PMI Manufaktur RI Terjun ke Level Kontraksi
Dalam bahan paparan yang disampaikan, Sri Mulyani mencatat bahwa indeks Purchasing Managers’ Index (PMI) manufaktur global telah turun di bawah level 50 sejak Mei 2025, menandakan kontraksi aktivitas manufaktur dunia. Khusus di Indonesia, PMI manufaktur tercatat anjlok ke angka 46,9 pada Juni 2025, memburuk dari posisi 47,4 di bulan sebelumnya.
Angka PMI di bawah 50 menunjukkan penurunan aktivitas manufaktur, sebuah indikasi perlambatan yang mulai terasa di sejumlah subsektor industri. Misalnya, penjualan mobil merosot 15,1 persen, sementara penjualan semen turun 3,8 persen pada Mei, padahal bulan sebelumnya masih mencatat kenaikan hingga 29,5 persen.
“Seluruh aktivitas manufaktur Indonesia kini berada di zona kontraktif. Hal ini mencerminkan dampak negatif kondisi global terhadap pertumbuhan komponen ekonomi dalam negeri,” jelas Sri Mulyani.
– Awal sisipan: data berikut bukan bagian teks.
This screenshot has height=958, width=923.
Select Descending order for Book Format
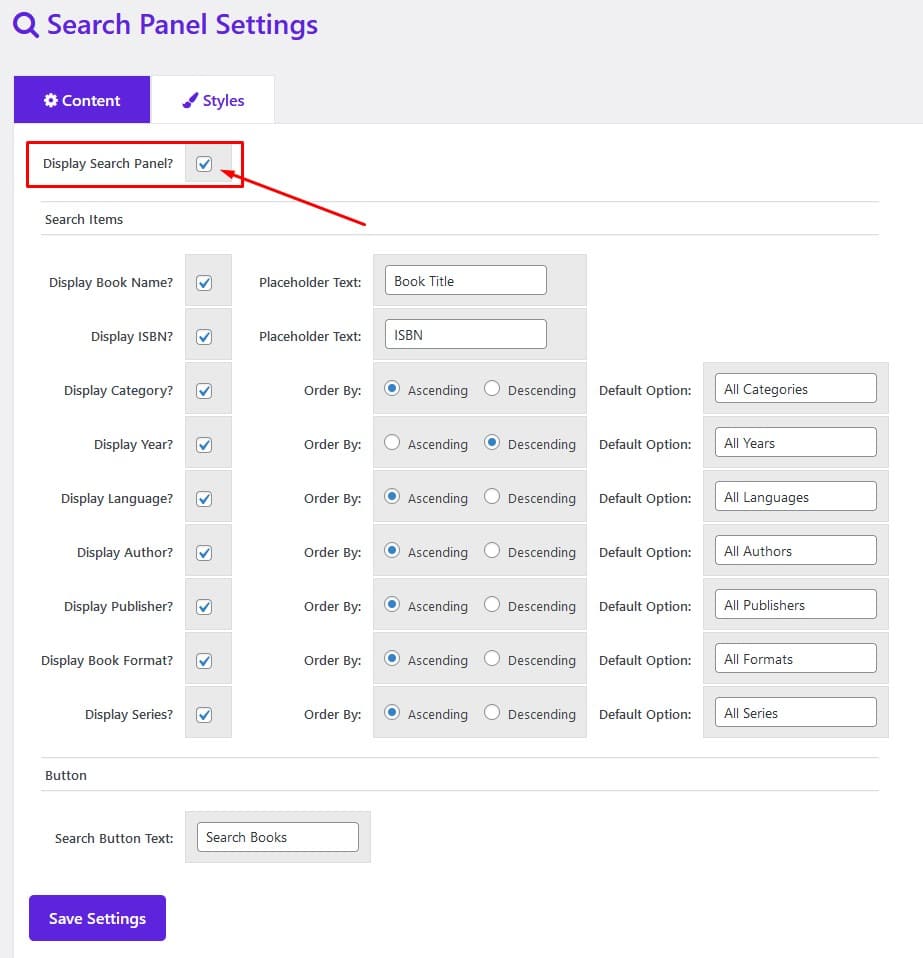point(492,659)
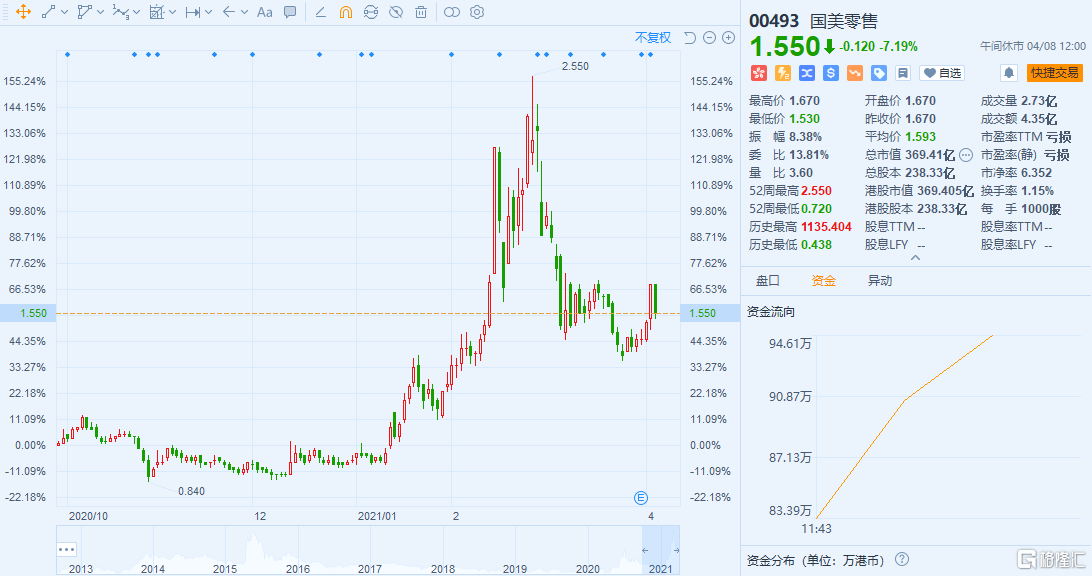The height and width of the screenshot is (576, 1092).
Task: Delete drawings with the trash icon
Action: coord(421,12)
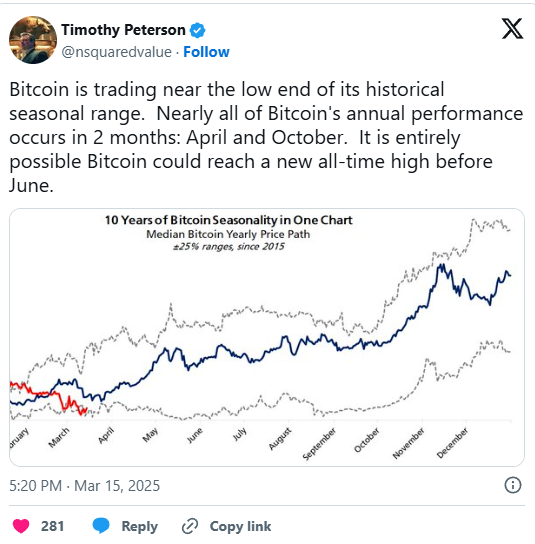Screen dimensions: 535x544
Task: Open the Bitcoin seasonality chart image
Action: coord(267,337)
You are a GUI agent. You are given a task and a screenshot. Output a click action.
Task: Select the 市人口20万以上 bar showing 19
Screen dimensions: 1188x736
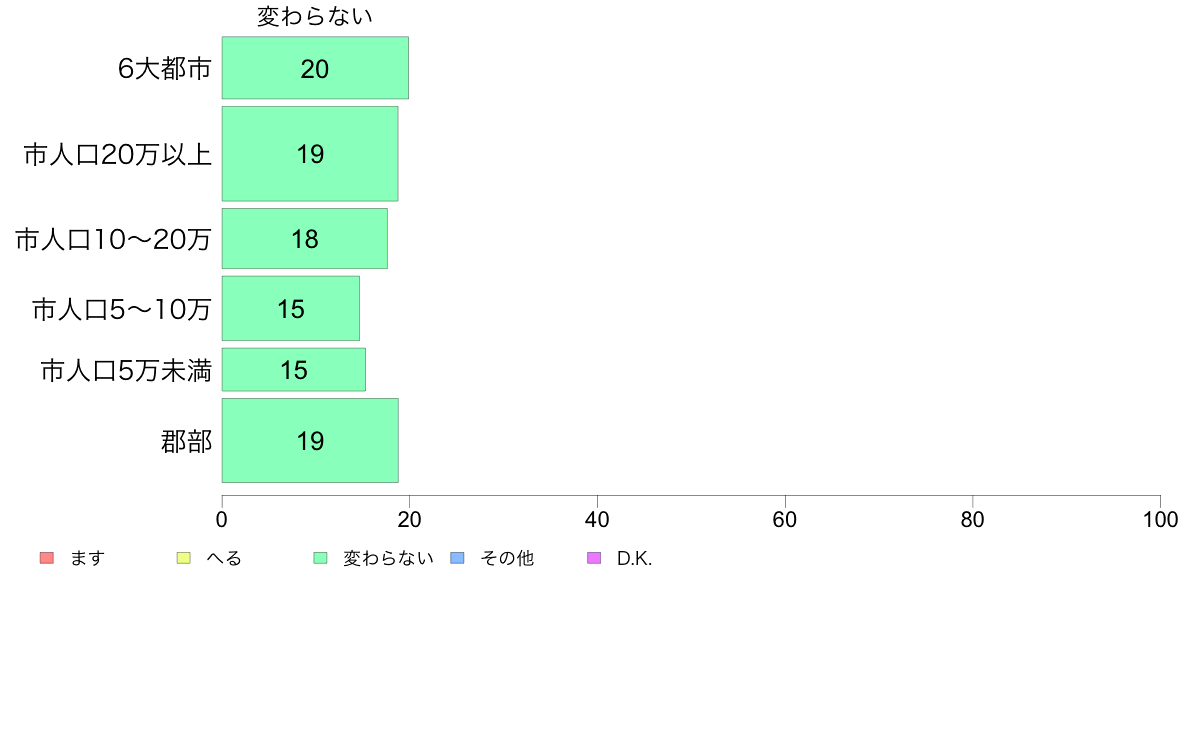point(310,154)
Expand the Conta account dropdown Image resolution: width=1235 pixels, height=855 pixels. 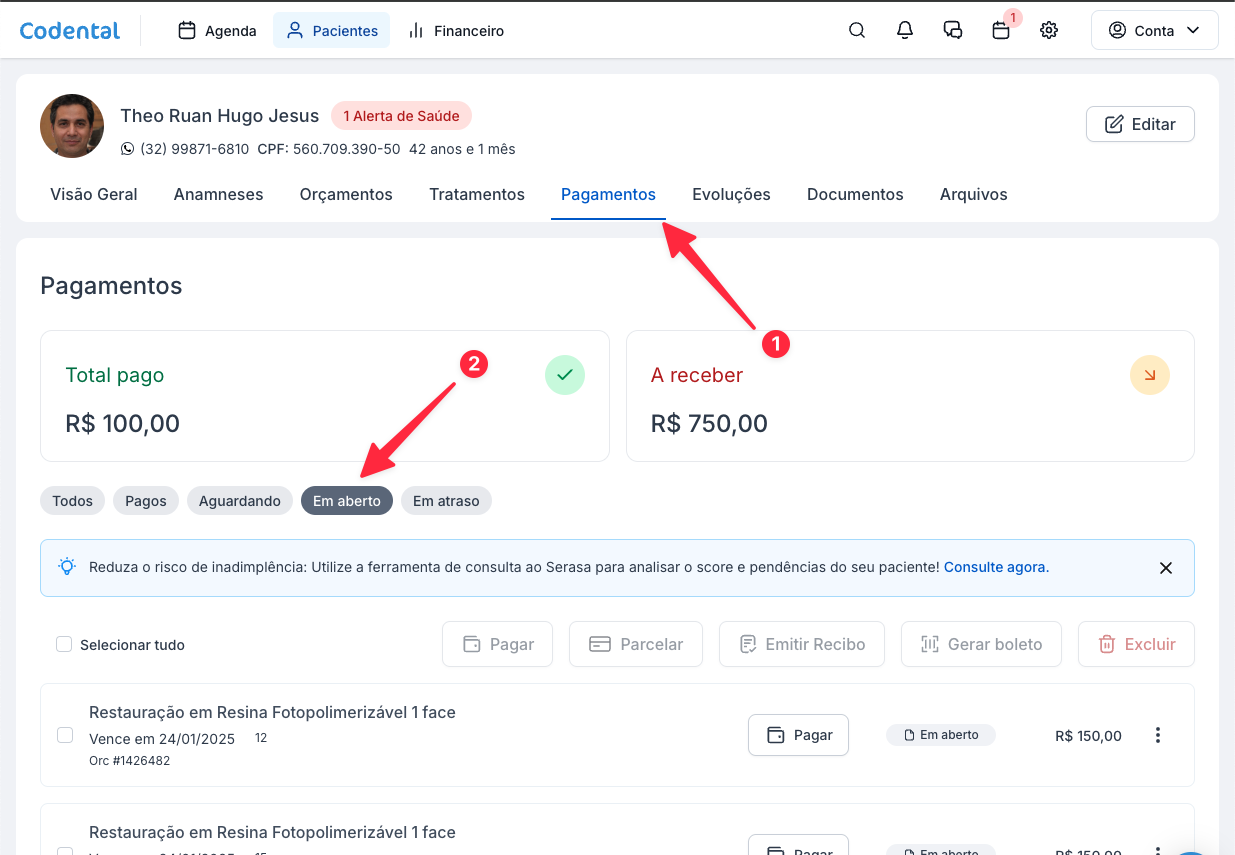click(x=1154, y=31)
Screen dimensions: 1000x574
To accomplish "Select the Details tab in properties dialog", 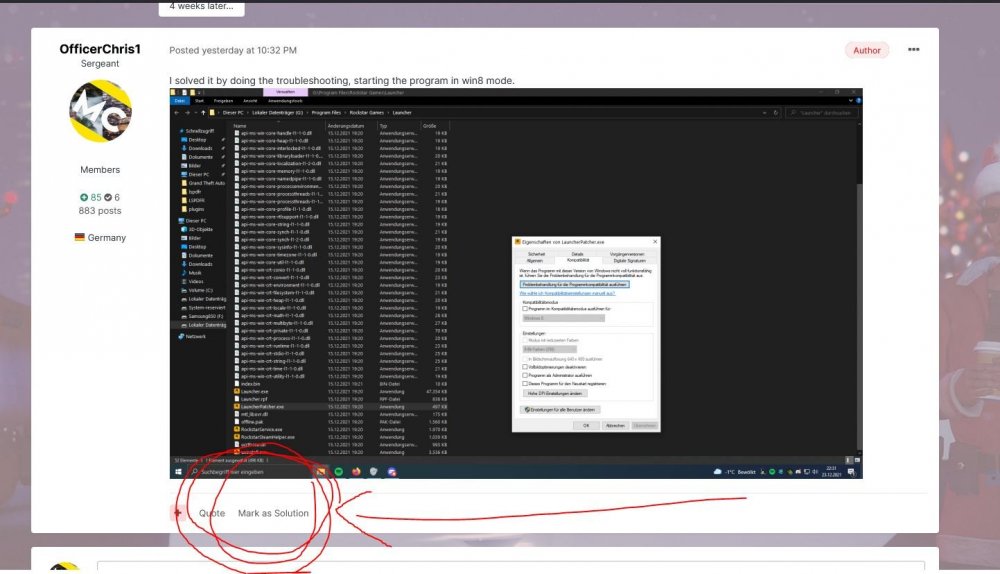I will tap(577, 254).
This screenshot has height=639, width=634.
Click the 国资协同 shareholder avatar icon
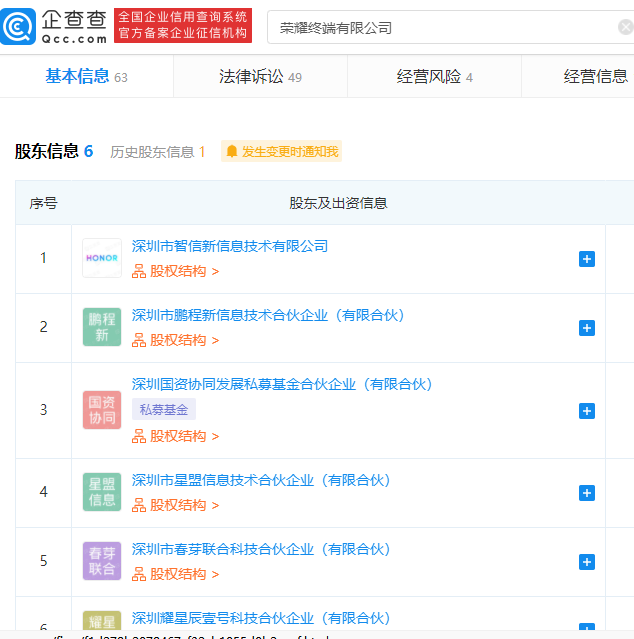point(102,410)
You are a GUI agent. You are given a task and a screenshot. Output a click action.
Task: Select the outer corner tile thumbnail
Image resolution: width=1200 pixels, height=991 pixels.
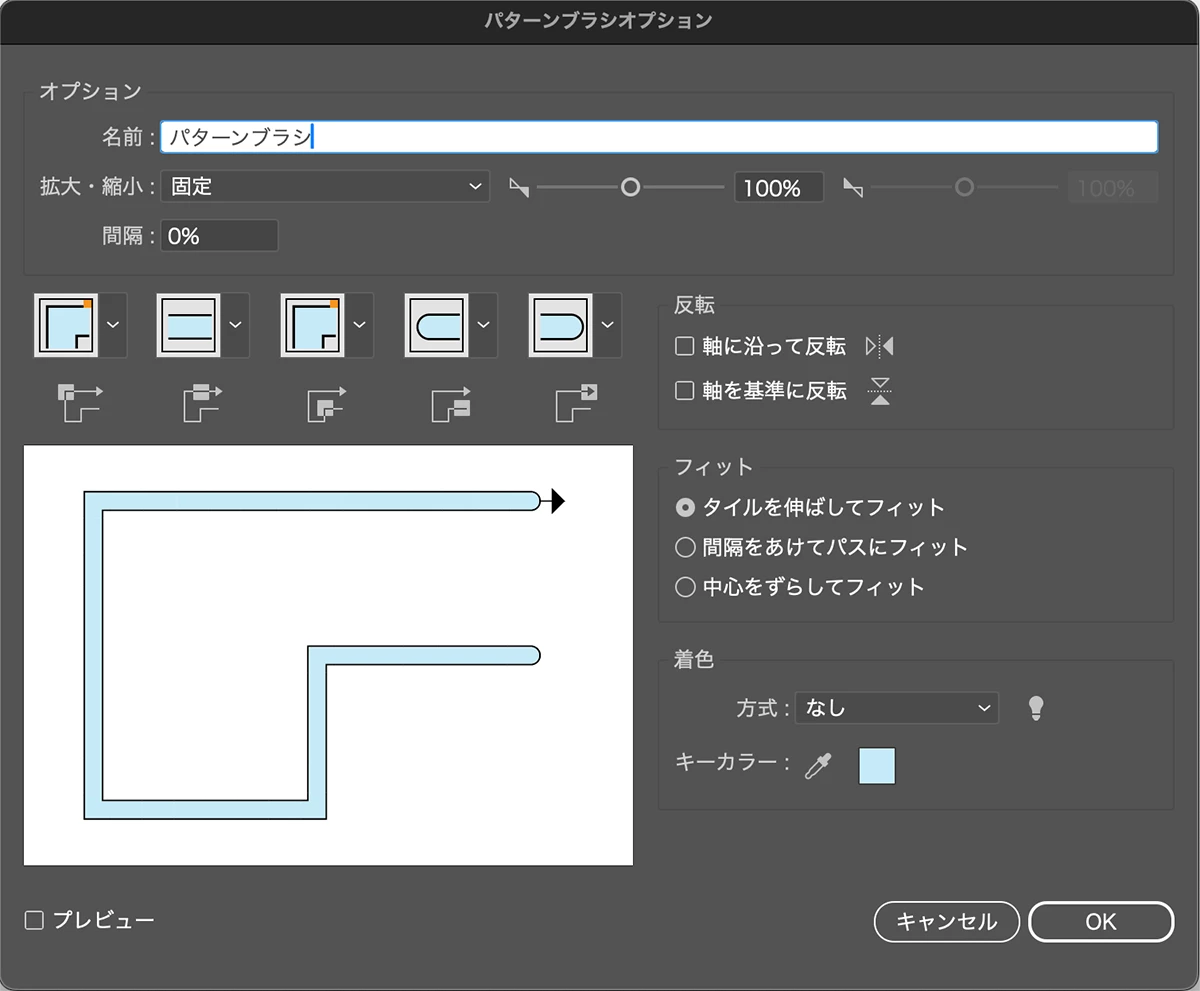pyautogui.click(x=67, y=325)
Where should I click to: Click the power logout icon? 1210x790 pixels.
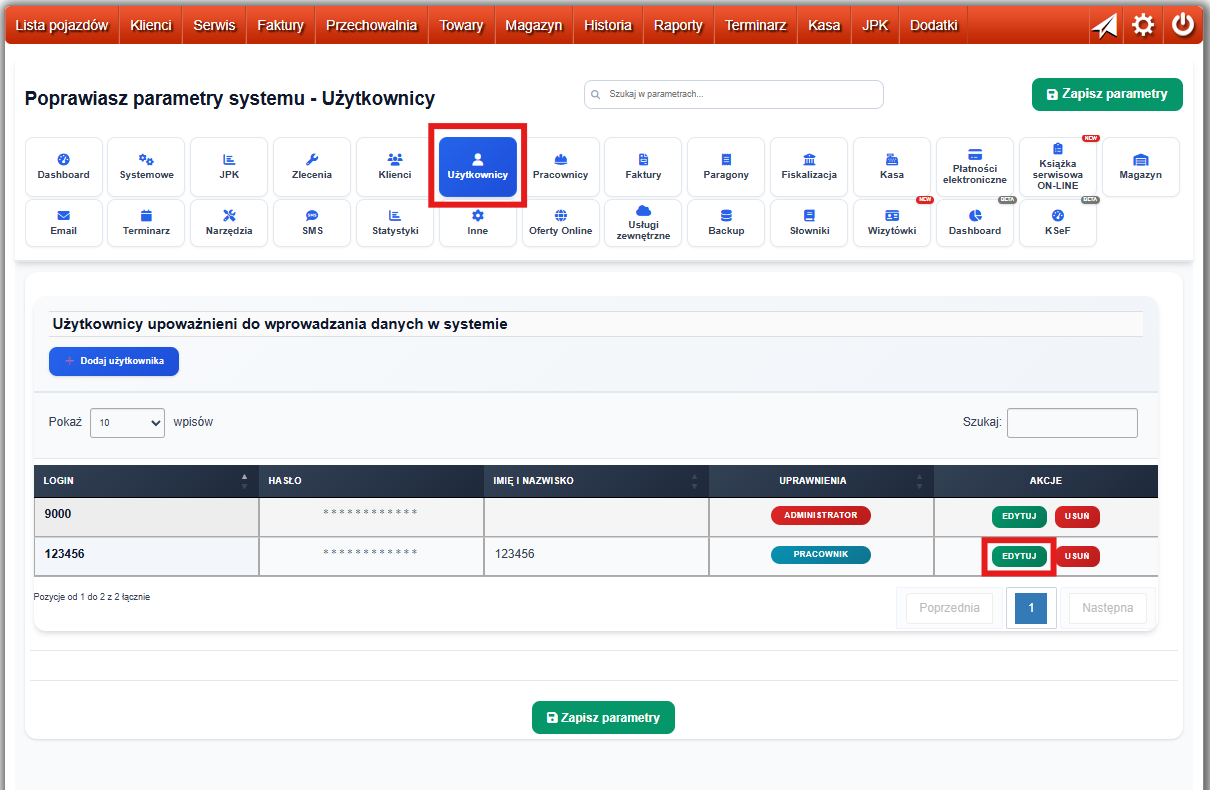pyautogui.click(x=1183, y=25)
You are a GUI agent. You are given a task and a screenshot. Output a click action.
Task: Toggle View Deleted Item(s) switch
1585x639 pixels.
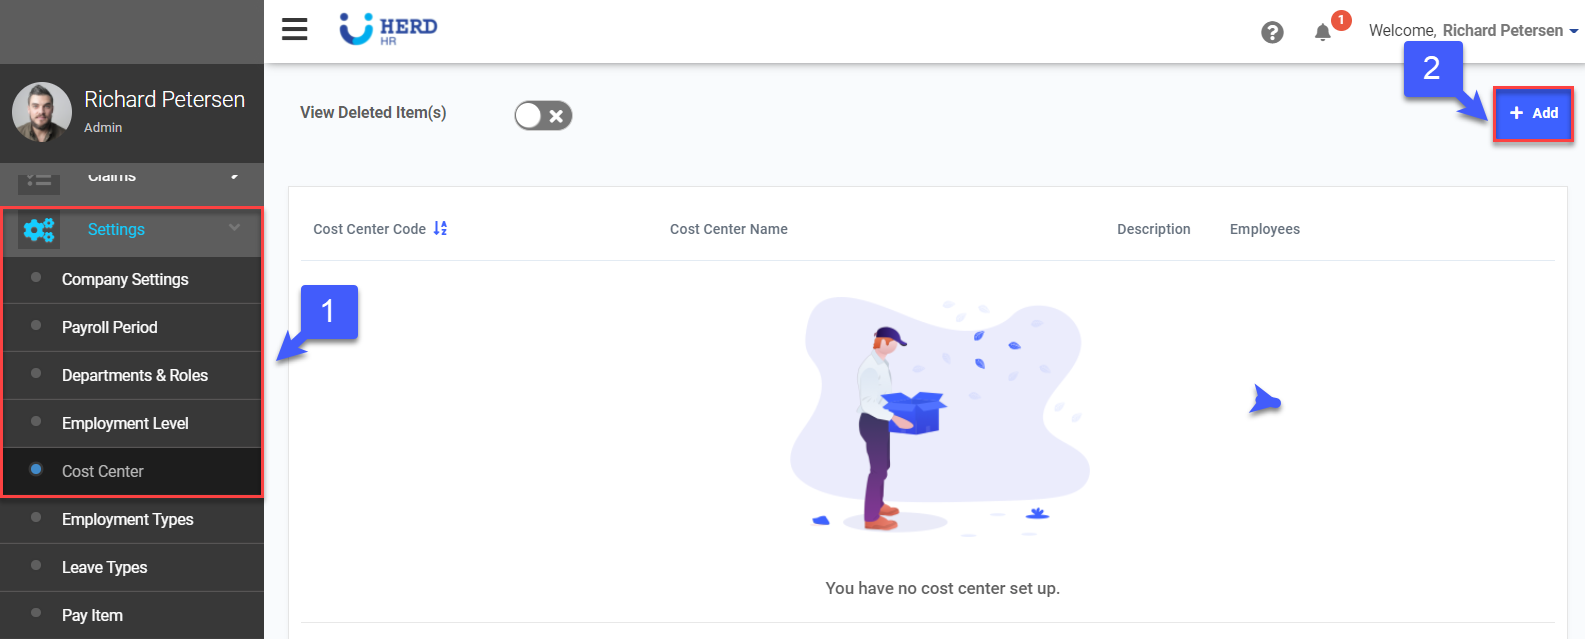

Manufaktur ASEAN Juga Alami Penurunan Signifikan
Pelemahan manufaktur tidak hanya terjadi di Indonesia. Laporan S&P Global yang dirilis pada awal Juni 2025 menunjukkan, indeks PMI manufaktur di kawasan ASEAN juga mengalami penurunan selama tiga bulan berturut-turut. Pada Juni, PMI manufaktur ASEAN tercatat di angka 48,6, turun dari 49,2 pada Mei.
Di antara negara-negara ASEAN, Indonesia bahkan mencatat PMI manufaktur terendah, menunjukkan tekanan yang lebih tajam dibandingkan mitra regional.
Tantangan Manufaktur RI di Tengah Ketidakpastian Global
Kontrakasi manufaktur Indonesia yang berlanjut selama tiga bulan terakhir — dari 46,7 pada April, naik sedikit ke 47,4 di Mei, lalu turun lagi ke 46,9 pada Juni — mencerminkan tantangan besar yang harus dihadapi sektor ini. Faktor eksternal seperti konflik geopolitik di Timur Tengah serta kebijakan tarif AS turut menekan permintaan dan pasokan global yang berdampak pada manufaktur domestik.
Situasi ini menjadi peringatan bagi pemerintah untuk mengambil langkah cepat guna memperkuat daya tahan sektor manufaktur dan memperkuat ekonomi nasional di tengah ketidakpastian global.